PROBLEM TO SOLVE -> Skip all pictures. Set down only the lines starting at the line containing "This screenshot has width=634, height=690." and running to the end of the listing.

DATA ->
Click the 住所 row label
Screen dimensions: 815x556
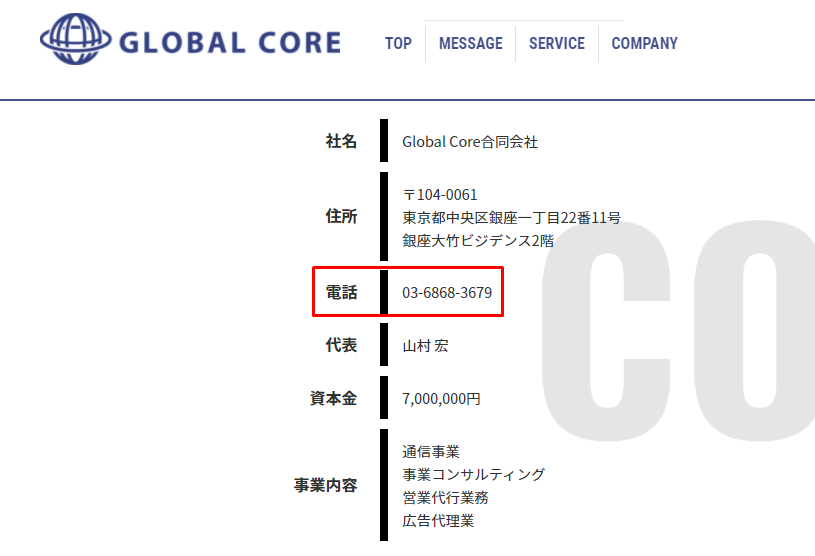tap(341, 216)
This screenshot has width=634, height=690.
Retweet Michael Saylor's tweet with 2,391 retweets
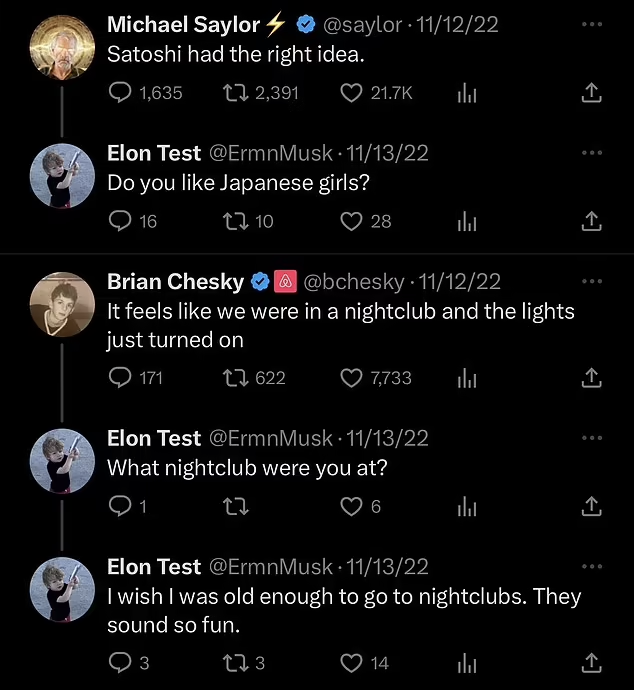[235, 93]
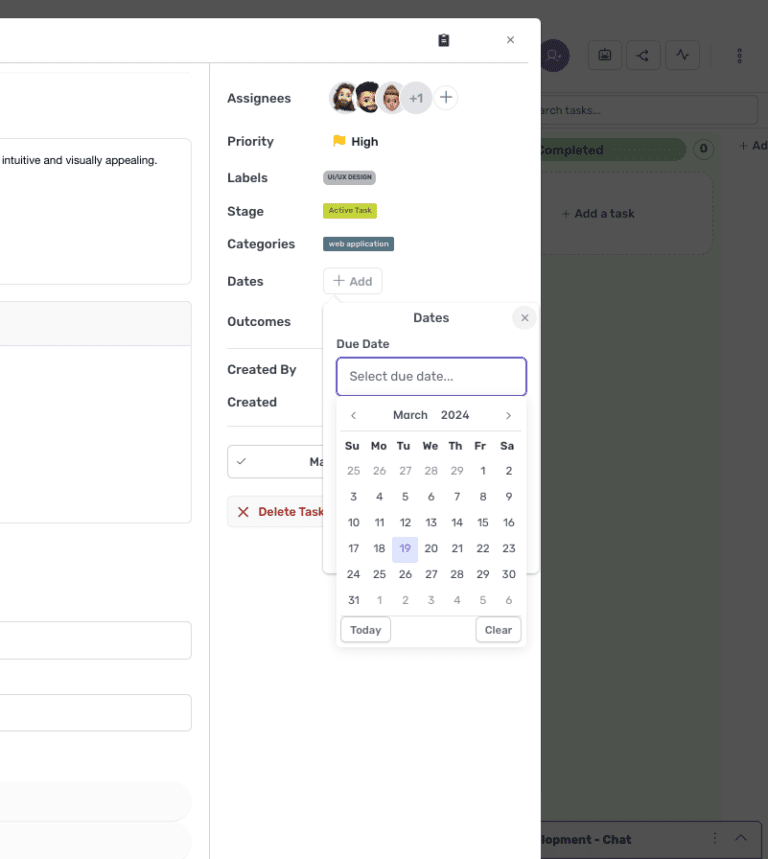Click Add a task under Completed

click(597, 213)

ANSWER SPACE ->
This screenshot has width=634, height=690.
Retweet Michael Saylor's tweet with 2,391 retweets
[235, 93]
Click Add a task under Completed

click(597, 213)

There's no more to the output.